Вернувшись из Несолони, Евгений выпряг коней, засыпал оброку и зашел в контору. Калитка сидел в заячьей шапке-ушанке, веселый, подрумяненный морозцем, вероятно тоже только что вернулся со двора. Евгений взглянул на его сапоги под столом: так и есть, на них еще не растаял снег. Глаза у Калитки сияли — верный признак того, что Кондрат Каленикович торжествует.

— Что случилось? — спросил Евгений, желая разделить радость Калитки.

— Ха-ха, дело! — вскочил Калитка. — Только не вздумай портить мне настроение. Ты знаешь, что колхоз подарил молодым хату. На это есть решение, есть протоколы, все, так сказать, законно. А я эту хату теперь законно вернул в колхоз!
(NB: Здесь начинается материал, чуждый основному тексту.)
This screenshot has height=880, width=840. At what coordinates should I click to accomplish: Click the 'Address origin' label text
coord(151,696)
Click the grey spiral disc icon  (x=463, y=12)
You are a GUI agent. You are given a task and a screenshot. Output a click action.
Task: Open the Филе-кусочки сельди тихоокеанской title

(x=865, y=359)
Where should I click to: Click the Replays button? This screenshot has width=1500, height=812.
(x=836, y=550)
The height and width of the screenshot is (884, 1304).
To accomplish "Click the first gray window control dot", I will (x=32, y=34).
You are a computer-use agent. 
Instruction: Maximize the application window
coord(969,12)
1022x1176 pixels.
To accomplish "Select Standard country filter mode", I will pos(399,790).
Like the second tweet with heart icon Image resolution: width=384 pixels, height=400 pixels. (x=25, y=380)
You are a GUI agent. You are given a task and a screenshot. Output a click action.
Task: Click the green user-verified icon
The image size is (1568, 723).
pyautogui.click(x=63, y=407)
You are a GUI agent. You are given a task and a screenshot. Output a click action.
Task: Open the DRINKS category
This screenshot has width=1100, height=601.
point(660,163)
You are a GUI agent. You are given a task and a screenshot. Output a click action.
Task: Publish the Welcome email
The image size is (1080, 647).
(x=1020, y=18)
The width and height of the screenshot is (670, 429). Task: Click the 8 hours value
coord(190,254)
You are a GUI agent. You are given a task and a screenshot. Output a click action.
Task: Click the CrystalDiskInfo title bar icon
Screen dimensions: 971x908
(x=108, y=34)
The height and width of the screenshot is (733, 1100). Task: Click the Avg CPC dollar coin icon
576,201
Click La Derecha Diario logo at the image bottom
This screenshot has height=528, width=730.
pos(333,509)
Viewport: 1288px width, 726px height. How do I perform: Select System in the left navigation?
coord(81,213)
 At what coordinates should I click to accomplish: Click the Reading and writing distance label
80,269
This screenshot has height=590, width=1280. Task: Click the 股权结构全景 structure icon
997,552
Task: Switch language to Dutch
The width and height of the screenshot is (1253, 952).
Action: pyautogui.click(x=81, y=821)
— Как так вернул? — возмутился Евгений.

— Очень просто. Молодые отказываются от хаты в пользу колхоза. Какая радость! Какая радость!

Евгений понял, что случилось. Ведь сегодня должны были подать эшелон для целинников. Только и успел сказать Калитке: «Удивительный вы человек, Каленикович!» — и выбежал из конторы. Калитка не вышел за Евгением; продышав в стекле проталинку, он смотрел, что будет дальше. Калитка видел, как Евгений исчез в конюшне, как поспешно запрягал коней и не выехал, а вылетел на дорогу. Мороз зарисовал проталинку, и больше ничего не стало видно.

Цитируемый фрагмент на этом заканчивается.